No es posible reducir la complejidad del mundo material y espiritual al limitadísimo lenguaje humano, por sofisticado, analítico, filosófico o científico que este sea. Filósofos y cientistas no tienen otro remedio que pensar, analizar y entender en base a abstracciones, conceptos, modelos causa-efecto simples o complejos.
Son loables, desde luego, los esfuerzos y logros de estos sabios de todas las ramas del saber humano.
Las mayores complicaciones suelen venir, sin embargo, cuando se tratan de extender sus conocimientos de laboratorio y biblioteca a la realidad de afuera.
Pero Dios, en su infinita benevolencia, provee otros elementos para que los humanos nos manejemos con menor cantidad de roces, conflictos y resquemores, como el amor, amistad y otras fórmulas empáticas y relacionales que, cual sinovia, suavizan la interacción entre nosotros.
Por ello abunda el afecto, la creatividad, la poesía y otras formas artísticas cuya creatividad nos hace sentir como que entendiésemos y estuviésemos de acuerdo.
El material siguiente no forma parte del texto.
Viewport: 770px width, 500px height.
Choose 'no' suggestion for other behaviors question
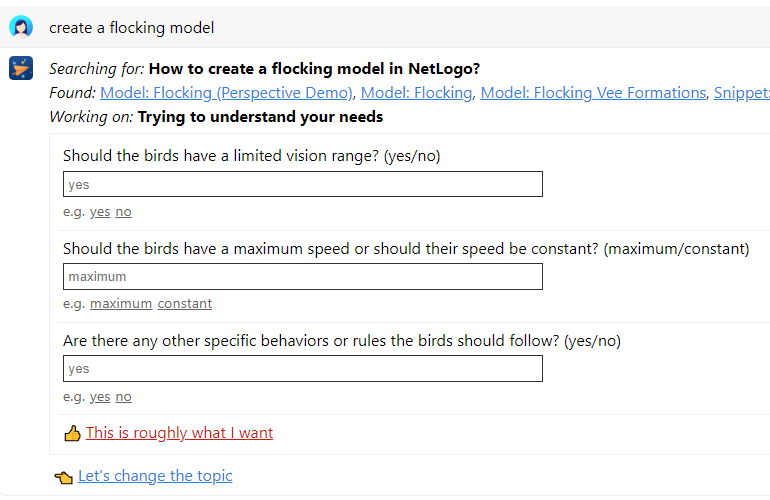coord(124,396)
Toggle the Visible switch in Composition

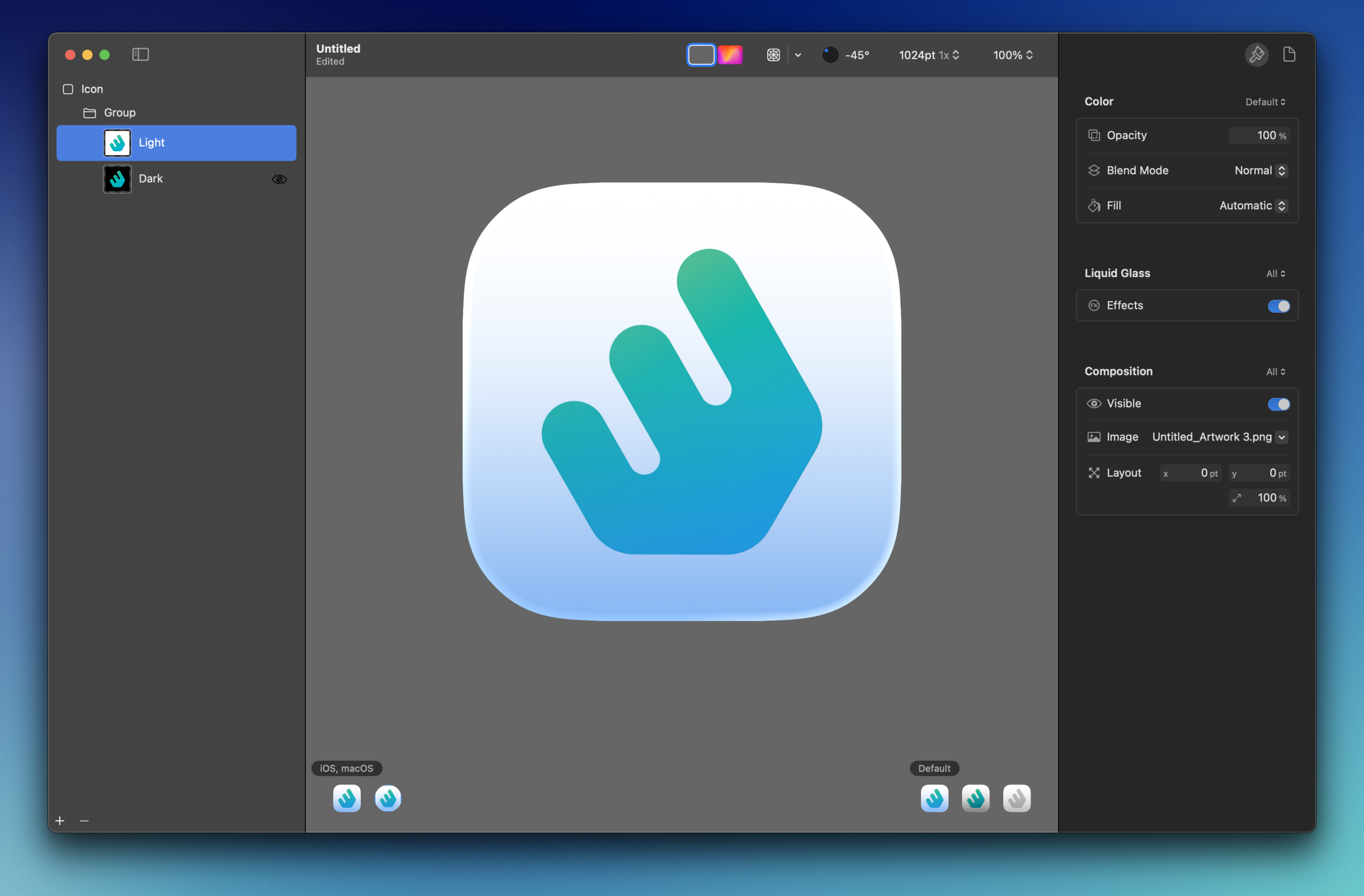pos(1278,404)
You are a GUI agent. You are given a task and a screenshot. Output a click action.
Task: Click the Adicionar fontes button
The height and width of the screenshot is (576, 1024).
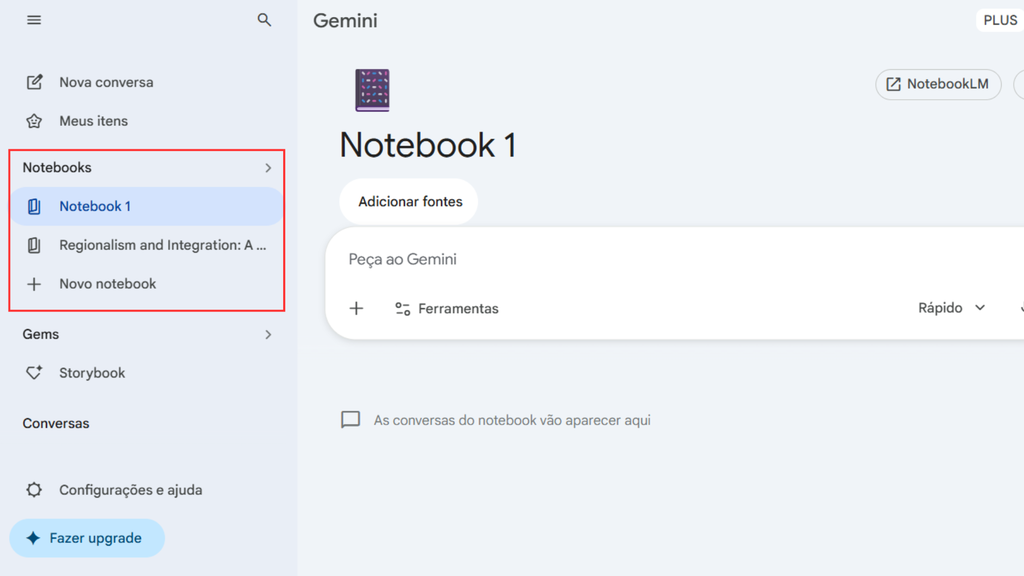click(x=408, y=201)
El Señor también ha provisto la suerte o azar, para favorecernos sin que nos demos cuenta, no sea que lo acusemos de ayudar a los malos. Hábilmente, los sabios se lo han apropiado llamándolo “probabilidad”; concepto desarrollado en base a series de proporciones, según las cosas suceden con mayor o menor frecuencia, bajo circunstancias supuestamente conocidas.
Pero para los que no se tienen suerte con las probabilidades, nuestro Dios ha provisto “el caos”, fenómeno clave que solo recientemente empezamos a analizar, desconociéndose aún su potencialidad y practicidad. El caos, equivalente a desorden, con ausencia aparente de causas y efectos, es cosa poco entendible y menos manejable.
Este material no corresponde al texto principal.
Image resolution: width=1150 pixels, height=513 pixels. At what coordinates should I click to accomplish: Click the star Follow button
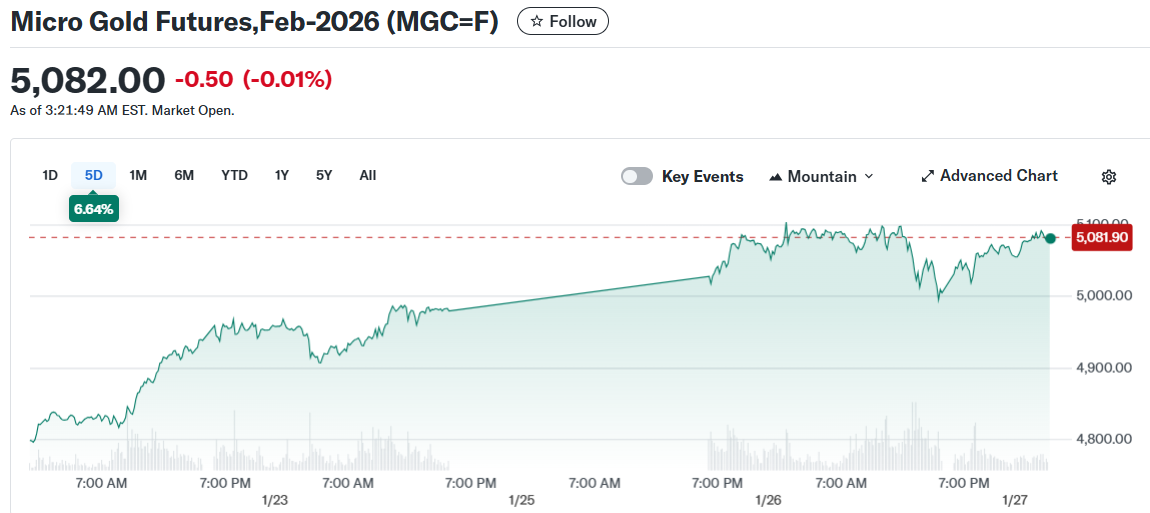(562, 21)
En otros planos existenciales, en la cotidianidad del hombre común, sin la menor sospecha de la teoría del caos, tienen lugar acontecimientos que dan cuenta de que estas gentes corrientes, “sin conceptos”, realizan conductas que testimonian que ellos manejan a su modo ciertos asuntos relativos al caos.
He insistido en el suceso en la iglesia de Yamasá, según el relato versificado de Juan Antonio Alix; y en el asombroso caso de la gobernadora de provincial que deshizo una huelga con un increíble gas intestinal que, como dirían los sociólogos más rigurosos, “rompió los marcos de referencia conductuales” de los huelguistas, desconcertándolos, paralizándolos y desbandándolos.
Increíblemente, cada día, en medio de esta “pujante” sociedad nuestra, dirigida por políticos, economistas y administradores habilosos, nos encontramos con gente común que de algún modo “sabe” que solamente mediante situaciones caóticas (acaso precipitadas por algo o alguien), pueden ellos alcanzar objetivos vitales.
En este accionar son expertos los transportistas, los inefables motociclistas, y demás hijos de vecinos que, contra toda ley, sentido de vecindad y orden, se apropian de aceras y espacios públicos, en las que instalan talleres, fruterías y friquitines.
Lo sensacional es, no obstante, que ese “caos” es un mecanismo que redefine relaciones de poder y propiedad. Como si Dios proveyera cuando las instituciones del Estado, y el amor y la justicia “cristianas” convencionales no funcionan; y que analistas y especialistas del sistema, no logran entender desde sus ideologizados y recalcificados esquemas legalistas y cientificistas.